Together, PAPSS and FEDA are not just programs; they are living embodiments of Oramah’s philosophy. PAPSS ensures African trade flows freely. FEDA ensures that what flows is produced and owned by Africans. One provides the system; the other, the substance. Both are hallmarks of Nigerian ingenuity -practical, ambitious, and transformative.

Under Oramah’s leadership, Afreximbank achieved record financial results: over US $42 billion in total assets, a profit of US $215 million in the first quarter of 2025 alone, and a liquidity ratio of over 20 percent, remarkable figures by any global standard. Yet, beyond the balance sheets lies the deeper legacy: an institution now woven into Africa’s economic fabric, one that can stand shoulder-to-shoulder with its global peers while still speaking the language of the continent it serves.

It is no accident that such leadership emerged from Nigeria, a nation that has long provided Africa with some of its sharpest minds and most determined reformers. Oramah’s story reinforces a simple truth: when Nigeria leads with vision, Africa follows with progress. His success validates the intellectual depth and strategic capability Nigeria continues to export to the world.

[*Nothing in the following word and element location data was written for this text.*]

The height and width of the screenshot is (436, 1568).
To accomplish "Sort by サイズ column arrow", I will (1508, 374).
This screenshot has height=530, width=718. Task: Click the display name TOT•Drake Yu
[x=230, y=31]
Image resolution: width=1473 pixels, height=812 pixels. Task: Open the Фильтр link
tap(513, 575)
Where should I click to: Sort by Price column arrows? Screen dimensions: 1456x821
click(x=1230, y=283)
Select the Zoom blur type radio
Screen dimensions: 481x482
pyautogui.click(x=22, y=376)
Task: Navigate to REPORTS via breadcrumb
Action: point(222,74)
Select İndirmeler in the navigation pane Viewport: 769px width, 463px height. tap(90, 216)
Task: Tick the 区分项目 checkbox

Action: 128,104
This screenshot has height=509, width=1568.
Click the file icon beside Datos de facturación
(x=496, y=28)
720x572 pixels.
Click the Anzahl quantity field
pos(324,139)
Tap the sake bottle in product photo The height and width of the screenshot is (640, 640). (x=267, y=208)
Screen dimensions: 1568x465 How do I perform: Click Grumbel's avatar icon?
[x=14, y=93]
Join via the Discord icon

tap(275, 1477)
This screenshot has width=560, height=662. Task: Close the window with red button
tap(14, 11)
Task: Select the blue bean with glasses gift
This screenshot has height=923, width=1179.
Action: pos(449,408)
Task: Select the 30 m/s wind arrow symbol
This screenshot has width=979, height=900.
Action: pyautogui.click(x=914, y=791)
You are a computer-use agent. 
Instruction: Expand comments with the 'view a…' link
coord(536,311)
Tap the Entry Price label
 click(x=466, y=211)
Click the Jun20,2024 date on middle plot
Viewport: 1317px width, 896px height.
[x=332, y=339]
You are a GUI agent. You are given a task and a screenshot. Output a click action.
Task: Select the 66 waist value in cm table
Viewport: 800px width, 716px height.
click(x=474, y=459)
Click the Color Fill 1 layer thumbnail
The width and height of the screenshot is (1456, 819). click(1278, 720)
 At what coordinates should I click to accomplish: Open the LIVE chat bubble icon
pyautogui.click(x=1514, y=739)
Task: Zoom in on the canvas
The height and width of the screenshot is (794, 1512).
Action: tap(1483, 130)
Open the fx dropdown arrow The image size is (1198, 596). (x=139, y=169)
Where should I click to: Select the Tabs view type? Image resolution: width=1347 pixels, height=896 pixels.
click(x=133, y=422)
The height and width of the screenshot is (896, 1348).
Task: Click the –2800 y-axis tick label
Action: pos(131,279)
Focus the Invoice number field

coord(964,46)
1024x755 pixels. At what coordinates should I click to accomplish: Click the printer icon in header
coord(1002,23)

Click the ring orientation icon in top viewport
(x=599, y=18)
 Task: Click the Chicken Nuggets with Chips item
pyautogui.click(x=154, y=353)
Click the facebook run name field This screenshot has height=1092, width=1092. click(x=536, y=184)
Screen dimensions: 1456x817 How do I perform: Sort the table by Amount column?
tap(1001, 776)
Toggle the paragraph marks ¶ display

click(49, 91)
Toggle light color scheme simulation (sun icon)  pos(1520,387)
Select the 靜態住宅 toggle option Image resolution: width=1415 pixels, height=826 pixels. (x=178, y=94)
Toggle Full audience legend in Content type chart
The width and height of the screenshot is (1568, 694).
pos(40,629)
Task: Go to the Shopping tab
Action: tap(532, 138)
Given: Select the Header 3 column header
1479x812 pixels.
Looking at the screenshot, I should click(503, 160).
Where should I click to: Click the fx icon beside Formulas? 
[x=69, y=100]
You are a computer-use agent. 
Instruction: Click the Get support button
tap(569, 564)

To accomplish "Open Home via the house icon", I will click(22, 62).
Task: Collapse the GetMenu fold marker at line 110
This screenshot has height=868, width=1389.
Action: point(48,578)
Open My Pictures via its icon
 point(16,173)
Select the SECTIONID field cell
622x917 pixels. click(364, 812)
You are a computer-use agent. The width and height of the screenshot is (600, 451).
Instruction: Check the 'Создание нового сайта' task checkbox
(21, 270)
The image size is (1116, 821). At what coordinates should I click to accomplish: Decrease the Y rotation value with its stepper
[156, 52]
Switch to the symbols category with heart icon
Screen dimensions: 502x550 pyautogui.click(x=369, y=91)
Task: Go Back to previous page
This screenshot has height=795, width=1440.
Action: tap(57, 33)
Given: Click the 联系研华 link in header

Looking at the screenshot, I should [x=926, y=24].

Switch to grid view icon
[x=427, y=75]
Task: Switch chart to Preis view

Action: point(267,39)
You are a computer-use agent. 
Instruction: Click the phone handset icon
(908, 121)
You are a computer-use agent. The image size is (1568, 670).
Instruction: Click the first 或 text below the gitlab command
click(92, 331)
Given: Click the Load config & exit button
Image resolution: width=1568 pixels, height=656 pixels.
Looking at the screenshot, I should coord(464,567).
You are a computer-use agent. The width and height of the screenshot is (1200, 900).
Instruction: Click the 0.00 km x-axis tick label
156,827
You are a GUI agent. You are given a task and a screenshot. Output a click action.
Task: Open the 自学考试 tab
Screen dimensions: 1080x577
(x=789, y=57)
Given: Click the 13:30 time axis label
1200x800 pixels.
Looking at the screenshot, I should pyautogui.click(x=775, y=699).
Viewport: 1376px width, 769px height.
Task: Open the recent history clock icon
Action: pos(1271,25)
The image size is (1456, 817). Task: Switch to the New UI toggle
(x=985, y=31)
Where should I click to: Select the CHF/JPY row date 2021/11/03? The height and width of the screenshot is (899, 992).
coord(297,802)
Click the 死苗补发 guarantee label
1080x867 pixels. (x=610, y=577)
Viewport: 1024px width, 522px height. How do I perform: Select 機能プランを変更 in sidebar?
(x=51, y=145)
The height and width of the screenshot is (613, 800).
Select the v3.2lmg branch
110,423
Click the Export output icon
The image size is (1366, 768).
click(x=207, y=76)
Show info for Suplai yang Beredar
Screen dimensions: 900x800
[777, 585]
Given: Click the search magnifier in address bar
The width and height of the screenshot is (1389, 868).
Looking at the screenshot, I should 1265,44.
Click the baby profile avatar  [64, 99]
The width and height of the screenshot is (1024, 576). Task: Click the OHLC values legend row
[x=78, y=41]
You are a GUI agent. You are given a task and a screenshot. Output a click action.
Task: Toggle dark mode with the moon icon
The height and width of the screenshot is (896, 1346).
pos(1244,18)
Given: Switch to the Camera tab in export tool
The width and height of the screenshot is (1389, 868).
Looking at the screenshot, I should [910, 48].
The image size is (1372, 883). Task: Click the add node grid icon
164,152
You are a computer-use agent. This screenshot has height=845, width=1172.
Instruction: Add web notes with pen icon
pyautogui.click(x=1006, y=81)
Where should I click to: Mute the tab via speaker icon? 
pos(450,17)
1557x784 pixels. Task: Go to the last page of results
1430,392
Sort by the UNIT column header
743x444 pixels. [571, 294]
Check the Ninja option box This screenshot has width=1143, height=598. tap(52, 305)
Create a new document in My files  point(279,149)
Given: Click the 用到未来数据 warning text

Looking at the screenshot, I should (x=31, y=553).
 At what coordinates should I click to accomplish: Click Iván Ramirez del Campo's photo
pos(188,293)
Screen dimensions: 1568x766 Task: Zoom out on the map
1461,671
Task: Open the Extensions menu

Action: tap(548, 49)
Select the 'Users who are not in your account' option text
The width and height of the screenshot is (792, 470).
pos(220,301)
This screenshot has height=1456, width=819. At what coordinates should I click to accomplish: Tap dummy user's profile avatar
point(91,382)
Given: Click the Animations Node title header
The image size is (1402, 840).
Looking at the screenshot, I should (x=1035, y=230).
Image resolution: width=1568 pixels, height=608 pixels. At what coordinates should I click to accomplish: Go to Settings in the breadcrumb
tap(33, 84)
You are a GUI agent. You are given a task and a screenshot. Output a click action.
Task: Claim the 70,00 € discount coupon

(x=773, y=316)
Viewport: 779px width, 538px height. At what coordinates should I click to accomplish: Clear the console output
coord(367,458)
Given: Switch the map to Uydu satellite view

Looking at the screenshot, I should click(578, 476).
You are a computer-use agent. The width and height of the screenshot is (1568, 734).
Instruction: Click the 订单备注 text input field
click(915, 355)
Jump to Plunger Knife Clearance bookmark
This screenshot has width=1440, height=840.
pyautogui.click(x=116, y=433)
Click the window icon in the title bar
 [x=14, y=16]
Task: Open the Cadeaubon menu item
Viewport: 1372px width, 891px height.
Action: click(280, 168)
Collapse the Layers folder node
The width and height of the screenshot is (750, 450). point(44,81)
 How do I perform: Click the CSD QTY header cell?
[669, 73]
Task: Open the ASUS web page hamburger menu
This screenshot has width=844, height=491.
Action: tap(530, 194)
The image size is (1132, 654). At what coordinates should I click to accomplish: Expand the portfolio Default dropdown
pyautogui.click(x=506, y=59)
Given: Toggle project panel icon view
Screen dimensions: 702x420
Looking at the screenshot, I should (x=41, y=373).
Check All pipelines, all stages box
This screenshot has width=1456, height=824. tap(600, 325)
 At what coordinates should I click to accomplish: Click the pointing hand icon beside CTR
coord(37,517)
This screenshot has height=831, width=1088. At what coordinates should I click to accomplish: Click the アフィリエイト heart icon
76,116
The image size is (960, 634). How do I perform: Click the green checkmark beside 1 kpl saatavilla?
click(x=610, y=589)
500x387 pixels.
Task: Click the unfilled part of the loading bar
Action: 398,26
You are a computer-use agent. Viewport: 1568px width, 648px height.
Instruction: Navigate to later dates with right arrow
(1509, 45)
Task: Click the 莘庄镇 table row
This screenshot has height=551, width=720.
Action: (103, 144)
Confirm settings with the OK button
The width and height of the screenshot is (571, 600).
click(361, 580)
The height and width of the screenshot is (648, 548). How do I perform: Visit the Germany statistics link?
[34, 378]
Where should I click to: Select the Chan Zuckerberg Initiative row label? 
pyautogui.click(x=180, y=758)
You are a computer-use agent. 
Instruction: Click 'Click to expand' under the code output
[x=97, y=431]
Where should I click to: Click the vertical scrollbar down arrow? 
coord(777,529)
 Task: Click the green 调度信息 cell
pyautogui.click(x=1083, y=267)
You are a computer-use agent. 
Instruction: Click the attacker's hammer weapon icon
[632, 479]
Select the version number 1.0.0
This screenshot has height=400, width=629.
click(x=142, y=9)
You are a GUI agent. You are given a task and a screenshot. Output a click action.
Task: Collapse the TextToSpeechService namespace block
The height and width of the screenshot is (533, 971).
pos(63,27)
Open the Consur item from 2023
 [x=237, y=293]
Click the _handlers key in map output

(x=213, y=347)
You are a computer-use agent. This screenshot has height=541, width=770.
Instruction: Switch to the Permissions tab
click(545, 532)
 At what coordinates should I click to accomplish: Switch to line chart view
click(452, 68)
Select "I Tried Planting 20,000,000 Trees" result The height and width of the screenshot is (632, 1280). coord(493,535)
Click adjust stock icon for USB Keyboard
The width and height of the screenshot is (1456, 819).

Even in his international outlook, Oramah never lost sight of the spirit of home. When he expanded Afreximbank’s reach to the Caribbean, linking Africa with its diaspora through trade and culture, he did so with a conviction rooted in Pan-African pride,the same pride that flows in every Nigerian who believes the continent’s future belongs to its people.

As he stepped down from the presidency in 2025, his colleagues in Grenada planted a flamboyant tree to honour his leadership, a symbol of growth, rootedness, and renewal. But for Africa, and for Nigeria especially, that tree represents more than a farewell; it represents continuity. It reminds us that seeds sown with purpose will outlive the sower.

Today, as African nations trade more with one another, settle payments in their own currencies, and build industries that create value at home, the fingerprints of Professor Benedict Oramah and by extension, Nigeria are unmistakable. His legacy is not just the growth of a bank; it is the rise of a new continental confidence.

He took Afreximbank from strength to greatness, but more importantly, he gave Africa something priceless: belief in its own economic power. And like the best of Nigerian sons, he did it not with noise, but with results-quietly, brilliantly, and unforgettably.